AIM OF THE TASK: Every entry below is to be copied exactly as written.

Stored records
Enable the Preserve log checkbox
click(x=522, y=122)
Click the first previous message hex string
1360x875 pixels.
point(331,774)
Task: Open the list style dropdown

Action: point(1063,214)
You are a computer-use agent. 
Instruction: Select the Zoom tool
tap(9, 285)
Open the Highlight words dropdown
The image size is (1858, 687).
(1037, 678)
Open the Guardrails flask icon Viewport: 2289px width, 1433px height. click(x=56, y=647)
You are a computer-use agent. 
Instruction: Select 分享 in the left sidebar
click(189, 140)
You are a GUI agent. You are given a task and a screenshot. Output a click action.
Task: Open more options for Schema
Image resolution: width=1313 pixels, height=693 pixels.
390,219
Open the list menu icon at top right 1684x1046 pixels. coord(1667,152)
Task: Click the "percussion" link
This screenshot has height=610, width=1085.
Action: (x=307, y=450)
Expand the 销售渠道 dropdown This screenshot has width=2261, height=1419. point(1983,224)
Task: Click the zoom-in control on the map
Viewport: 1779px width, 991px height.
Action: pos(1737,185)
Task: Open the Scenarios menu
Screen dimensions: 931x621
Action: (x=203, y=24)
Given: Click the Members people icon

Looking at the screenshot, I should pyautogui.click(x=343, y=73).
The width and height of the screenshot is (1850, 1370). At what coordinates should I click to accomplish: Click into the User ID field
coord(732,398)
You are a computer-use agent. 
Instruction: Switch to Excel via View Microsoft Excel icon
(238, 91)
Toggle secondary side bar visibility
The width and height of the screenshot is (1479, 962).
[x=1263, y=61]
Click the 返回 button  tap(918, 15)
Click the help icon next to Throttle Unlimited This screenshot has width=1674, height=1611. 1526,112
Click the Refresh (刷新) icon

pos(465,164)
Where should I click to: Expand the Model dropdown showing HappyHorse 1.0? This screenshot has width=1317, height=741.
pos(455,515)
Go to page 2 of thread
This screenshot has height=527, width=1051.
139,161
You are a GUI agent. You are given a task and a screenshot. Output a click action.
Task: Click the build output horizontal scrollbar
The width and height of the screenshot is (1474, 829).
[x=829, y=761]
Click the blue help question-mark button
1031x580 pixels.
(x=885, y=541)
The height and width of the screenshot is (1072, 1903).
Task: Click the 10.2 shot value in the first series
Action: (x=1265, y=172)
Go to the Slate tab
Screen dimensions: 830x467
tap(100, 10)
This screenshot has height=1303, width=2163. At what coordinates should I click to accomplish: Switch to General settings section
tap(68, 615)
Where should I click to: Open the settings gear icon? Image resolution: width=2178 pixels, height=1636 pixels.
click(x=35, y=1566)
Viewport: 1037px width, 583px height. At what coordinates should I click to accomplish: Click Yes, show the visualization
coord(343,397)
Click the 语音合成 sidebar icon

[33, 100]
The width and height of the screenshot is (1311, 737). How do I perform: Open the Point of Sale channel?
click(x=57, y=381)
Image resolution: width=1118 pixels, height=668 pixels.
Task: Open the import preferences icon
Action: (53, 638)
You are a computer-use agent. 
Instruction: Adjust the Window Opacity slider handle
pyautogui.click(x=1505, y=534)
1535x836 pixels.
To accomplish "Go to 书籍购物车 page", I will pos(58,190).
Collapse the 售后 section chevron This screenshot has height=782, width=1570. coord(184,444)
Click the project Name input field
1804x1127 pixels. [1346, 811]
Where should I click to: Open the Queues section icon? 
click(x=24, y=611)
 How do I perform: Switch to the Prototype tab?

REPLY:
Enable the Preserve log checkbox
click(x=522, y=122)
Click the first previous message hex string
1360x875 pixels.
point(331,774)
Task: Open the list style dropdown

Action: point(1063,214)
You are a computer-use agent. 
Instruction: Select the Zoom tool
tap(9, 285)
Open the Highlight words dropdown
The image size is (1858, 687).
(1037, 678)
Open the Guardrails flask icon Viewport: 2289px width, 1433px height. click(x=56, y=647)
You are a computer-use agent. 
Instruction: Select 分享 in the left sidebar
click(189, 140)
You are a GUI agent. You are given a task and a screenshot. Output a click action.
Task: Open more options for Schema
Image resolution: width=1313 pixels, height=693 pixels.
390,219
Open the list menu icon at top right 1684x1046 pixels. coord(1667,152)
Task: Click the "percussion" link
This screenshot has height=610, width=1085.
Action: (x=307, y=450)
Expand the 销售渠道 dropdown This screenshot has width=2261, height=1419. point(1983,224)
Task: Click the zoom-in control on the map
Viewport: 1779px width, 991px height.
Action: pos(1737,185)
Task: Open the Scenarios menu
Screen dimensions: 931x621
Action: (x=203, y=24)
Given: Click the Members people icon

Looking at the screenshot, I should pyautogui.click(x=343, y=73).
The width and height of the screenshot is (1850, 1370). At what coordinates should I click to accomplish: Click into the User ID field
coord(732,398)
You are a computer-use agent. 
Instruction: Switch to Excel via View Microsoft Excel icon
(238, 91)
Toggle secondary side bar visibility
The width and height of the screenshot is (1479, 962).
[x=1263, y=61]
Click the 返回 button  tap(918, 15)
Click the help icon next to Throttle Unlimited This screenshot has width=1674, height=1611. 1526,112
Click the Refresh (刷新) icon

pos(465,164)
Where should I click to: Expand the Model dropdown showing HappyHorse 1.0? This screenshot has width=1317, height=741.
pos(455,515)
Go to page 2 of thread
This screenshot has height=527, width=1051.
139,161
You are a GUI agent. You are given a task and a screenshot. Output a click action.
Task: Click the build output horizontal scrollbar
The width and height of the screenshot is (1474, 829).
[x=829, y=761]
Click the blue help question-mark button
1031x580 pixels.
(x=885, y=541)
The height and width of the screenshot is (1072, 1903).
Task: Click the 10.2 shot value in the first series
Action: (x=1265, y=172)
Go to the Slate tab
Screen dimensions: 830x467
tap(100, 10)
This screenshot has height=1303, width=2163. At what coordinates should I click to accomplish: Switch to General settings section
tap(68, 615)
Where should I click to: Open the settings gear icon? Image resolution: width=2178 pixels, height=1636 pixels.
click(x=35, y=1566)
Viewport: 1037px width, 583px height. At what coordinates should I click to accomplish: Click Yes, show the visualization
coord(343,397)
Click the 语音合成 sidebar icon

[33, 100]
The width and height of the screenshot is (1311, 737). How do I perform: Open the Point of Sale channel?
click(x=57, y=381)
Image resolution: width=1118 pixels, height=668 pixels.
Task: Open the import preferences icon
Action: (53, 638)
You are a computer-use agent. 
Instruction: Adjust the Window Opacity slider handle
pyautogui.click(x=1505, y=534)
1535x836 pixels.
To accomplish "Go to 书籍购物车 page", I will pos(58,190).
Collapse the 售后 section chevron This screenshot has height=782, width=1570. coord(184,444)
Click the project Name input field
1804x1127 pixels. [1346, 811]
Where should I click to: Open the Queues section icon? 
click(x=24, y=611)
 How do I perform: Switch to the Prototype tab?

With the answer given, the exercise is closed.